イスラームと反ユダヤ主義
イスラームと反ユダヤ主義の関係は、現在学会で論争となっているテーマの一つである。
一般に前近代のイスラーム世界ではキリスト教世界に比べてユダヤ人の地位は良好だったという意見が学会の主流である。これをやや理想化したものとして、「ユダヤ人はキリスト教世界に於いてはしばしば支配者によるスケープゴートとして虐殺や追放などの迫害を受けてきたが、イスラーム世界では寛容の精神の元平和に暮らすことが出来た。」という意見が主張されることも多い。
前近代の多くのムスリム支配の時代・地域に於いてユダヤ人は決してムスリムと平等な地位を与えられたことは無かった。
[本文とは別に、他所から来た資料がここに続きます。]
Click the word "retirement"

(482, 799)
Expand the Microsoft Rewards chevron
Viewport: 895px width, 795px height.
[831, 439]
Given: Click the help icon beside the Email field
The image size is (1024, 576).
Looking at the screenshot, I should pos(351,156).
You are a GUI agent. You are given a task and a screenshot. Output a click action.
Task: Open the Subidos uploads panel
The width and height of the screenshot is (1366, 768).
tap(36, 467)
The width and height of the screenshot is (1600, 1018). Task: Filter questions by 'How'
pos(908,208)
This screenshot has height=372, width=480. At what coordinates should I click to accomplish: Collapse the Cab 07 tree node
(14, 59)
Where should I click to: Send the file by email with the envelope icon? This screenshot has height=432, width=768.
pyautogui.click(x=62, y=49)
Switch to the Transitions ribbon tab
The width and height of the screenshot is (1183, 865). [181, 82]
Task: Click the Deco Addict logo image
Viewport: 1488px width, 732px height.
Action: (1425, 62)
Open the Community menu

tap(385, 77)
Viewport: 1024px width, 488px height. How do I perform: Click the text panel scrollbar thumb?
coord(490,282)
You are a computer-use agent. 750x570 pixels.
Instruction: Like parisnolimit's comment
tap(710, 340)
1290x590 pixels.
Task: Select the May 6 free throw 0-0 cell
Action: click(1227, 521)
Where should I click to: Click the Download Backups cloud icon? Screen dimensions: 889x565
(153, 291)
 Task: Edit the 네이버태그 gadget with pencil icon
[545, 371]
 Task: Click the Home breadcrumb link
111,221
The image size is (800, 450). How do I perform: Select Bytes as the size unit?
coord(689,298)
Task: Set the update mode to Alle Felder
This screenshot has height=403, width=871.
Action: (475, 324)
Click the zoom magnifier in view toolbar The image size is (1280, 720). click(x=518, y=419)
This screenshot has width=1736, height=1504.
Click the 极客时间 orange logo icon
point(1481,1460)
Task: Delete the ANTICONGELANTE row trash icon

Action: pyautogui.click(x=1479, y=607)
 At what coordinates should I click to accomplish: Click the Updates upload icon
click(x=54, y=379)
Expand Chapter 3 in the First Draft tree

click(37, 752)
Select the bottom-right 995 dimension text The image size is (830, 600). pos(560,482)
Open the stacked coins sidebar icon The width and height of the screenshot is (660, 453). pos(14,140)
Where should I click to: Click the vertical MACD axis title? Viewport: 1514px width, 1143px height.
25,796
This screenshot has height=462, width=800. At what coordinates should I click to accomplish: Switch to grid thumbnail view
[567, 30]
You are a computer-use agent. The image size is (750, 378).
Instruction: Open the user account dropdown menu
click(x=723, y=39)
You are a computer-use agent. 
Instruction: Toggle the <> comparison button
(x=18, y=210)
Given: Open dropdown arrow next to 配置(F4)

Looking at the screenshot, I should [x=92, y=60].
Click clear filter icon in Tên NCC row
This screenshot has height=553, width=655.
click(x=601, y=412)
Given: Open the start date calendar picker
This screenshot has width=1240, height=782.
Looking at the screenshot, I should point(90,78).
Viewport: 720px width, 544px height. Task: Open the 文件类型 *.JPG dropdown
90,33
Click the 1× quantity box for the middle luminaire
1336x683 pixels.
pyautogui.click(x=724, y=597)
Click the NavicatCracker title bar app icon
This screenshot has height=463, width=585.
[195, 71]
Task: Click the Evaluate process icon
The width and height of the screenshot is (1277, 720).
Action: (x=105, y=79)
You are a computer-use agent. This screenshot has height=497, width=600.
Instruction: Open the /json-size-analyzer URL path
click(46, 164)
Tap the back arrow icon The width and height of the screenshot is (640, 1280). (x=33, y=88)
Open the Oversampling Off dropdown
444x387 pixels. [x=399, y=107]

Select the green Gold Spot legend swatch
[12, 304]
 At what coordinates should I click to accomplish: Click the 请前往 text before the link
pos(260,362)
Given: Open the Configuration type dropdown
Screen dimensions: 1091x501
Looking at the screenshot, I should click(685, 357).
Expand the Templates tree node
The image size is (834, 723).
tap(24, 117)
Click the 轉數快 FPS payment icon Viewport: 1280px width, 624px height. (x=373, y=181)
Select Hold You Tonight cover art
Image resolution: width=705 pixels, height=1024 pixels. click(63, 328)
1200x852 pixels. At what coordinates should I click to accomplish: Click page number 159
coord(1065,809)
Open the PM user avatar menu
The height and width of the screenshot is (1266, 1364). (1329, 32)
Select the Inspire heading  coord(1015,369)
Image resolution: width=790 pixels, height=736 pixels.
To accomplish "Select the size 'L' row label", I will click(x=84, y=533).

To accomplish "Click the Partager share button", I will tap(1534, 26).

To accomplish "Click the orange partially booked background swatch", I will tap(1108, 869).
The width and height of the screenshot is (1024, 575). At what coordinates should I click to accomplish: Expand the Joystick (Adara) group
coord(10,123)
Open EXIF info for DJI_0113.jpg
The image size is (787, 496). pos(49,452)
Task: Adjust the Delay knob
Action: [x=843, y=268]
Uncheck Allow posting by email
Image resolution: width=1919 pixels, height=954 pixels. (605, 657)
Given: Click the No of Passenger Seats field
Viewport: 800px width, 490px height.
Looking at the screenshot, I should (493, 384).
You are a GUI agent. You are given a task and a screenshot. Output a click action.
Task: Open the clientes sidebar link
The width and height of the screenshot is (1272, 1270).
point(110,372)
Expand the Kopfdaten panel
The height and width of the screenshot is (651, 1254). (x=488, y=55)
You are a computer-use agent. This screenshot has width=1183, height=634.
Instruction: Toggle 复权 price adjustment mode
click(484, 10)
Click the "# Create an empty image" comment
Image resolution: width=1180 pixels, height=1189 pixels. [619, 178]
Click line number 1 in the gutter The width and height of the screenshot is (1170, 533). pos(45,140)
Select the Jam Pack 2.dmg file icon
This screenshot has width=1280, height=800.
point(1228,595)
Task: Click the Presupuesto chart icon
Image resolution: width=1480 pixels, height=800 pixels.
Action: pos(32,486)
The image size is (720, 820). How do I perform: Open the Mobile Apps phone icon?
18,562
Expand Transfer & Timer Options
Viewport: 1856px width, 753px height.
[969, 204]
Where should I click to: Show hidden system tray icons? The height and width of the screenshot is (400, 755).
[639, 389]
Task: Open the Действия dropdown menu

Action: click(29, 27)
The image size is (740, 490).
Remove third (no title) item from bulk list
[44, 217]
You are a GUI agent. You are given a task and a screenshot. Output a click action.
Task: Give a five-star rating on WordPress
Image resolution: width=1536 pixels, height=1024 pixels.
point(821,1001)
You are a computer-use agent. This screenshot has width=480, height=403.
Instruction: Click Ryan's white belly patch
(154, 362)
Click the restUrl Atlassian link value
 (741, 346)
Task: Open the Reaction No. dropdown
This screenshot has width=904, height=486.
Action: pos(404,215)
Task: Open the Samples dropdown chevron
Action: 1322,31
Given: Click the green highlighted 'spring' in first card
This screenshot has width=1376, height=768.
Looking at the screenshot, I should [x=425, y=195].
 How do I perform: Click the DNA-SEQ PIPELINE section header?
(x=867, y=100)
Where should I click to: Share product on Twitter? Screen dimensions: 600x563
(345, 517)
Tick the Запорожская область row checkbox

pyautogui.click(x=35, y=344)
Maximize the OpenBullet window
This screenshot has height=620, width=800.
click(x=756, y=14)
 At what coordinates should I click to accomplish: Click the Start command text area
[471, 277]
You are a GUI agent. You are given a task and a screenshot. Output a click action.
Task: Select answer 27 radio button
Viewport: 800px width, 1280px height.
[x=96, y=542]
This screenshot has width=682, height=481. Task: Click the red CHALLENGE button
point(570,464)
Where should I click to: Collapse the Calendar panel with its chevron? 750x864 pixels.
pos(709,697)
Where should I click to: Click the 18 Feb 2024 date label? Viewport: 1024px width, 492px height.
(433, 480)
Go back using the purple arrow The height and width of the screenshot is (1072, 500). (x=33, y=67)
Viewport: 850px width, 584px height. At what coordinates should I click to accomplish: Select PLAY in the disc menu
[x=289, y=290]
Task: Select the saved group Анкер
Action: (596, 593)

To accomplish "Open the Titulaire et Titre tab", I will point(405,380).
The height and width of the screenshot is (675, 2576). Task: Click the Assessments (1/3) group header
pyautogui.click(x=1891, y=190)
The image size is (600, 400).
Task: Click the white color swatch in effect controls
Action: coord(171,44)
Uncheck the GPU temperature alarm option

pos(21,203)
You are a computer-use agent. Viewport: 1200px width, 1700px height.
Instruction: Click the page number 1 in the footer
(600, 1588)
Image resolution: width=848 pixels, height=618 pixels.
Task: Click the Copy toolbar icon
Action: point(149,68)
前近代のイスラームに於いて絶対的に近い権威を持ったシャリーアに於いては、ユダヤ人は厳しく権利を制限された隷属民であるズィンミーとして処遇されると明確に記されている。またコーランの章句やハーディスにも、ムハンマドとユダヤ人との戦いの影響でユダヤ人に対する敵意をほのめかす記述が散見されている。
ここからイスラーム世界に於ける反ユダヤ主義の実情について、親イスラーム的学者や反イスラーム主義的学者、ユダヤ人、非ユダヤ人、ムスリム、非ムスリムなど様々な立場からの意見が提出され、現在でも論争が継続している。
歴史的迫害
ムワッヒド朝のマグレブ・アンダルスに於けるユダヤ人迫害
12世紀後半のマグレブに起こったムワッヒド朝は、熱烈なイスラーム信仰からキリスト教徒、ユダヤ教徒への迫害を行った。アンダルスやマグレブでは両教徒に対する強制改宗(剣かコーランか)が発生し、アンダルスのユダヤ人は北部のキリスト教徒支配地域やエジプトなどに逃れるか、イスラームへの偽装棄教を余儀無くされた。マイモニデスもその一人で、虐殺を逃れるためイスラームに偽装改宗し、後にエジプトでムスリムの実力者とのコネを用いてユダヤ教への復帰をイスラーム法廷で認めさせた。しかしこのようなことは極めて難しく、殆どの場合棄教と見做され死刑宣告を受けた。
オスマン帝国におけるユダヤ人
オスマン帝国は当初ユダヤ人に対し寛容な政策を取っており、スペイン異端審問から逃れてきたユダヤ人が多く移り住んだ。しかし帝国のアイデンティティーがイスラームに収束するにつれユダヤ人の地位も低下、更に数的に同じズィンミーであるキリスト教徒に及ばないユダヤ人は事実上の三等市民としての生活を余儀無くされた。但し同時代のヨーロッパに比べればまだ良好な処遇を受けた。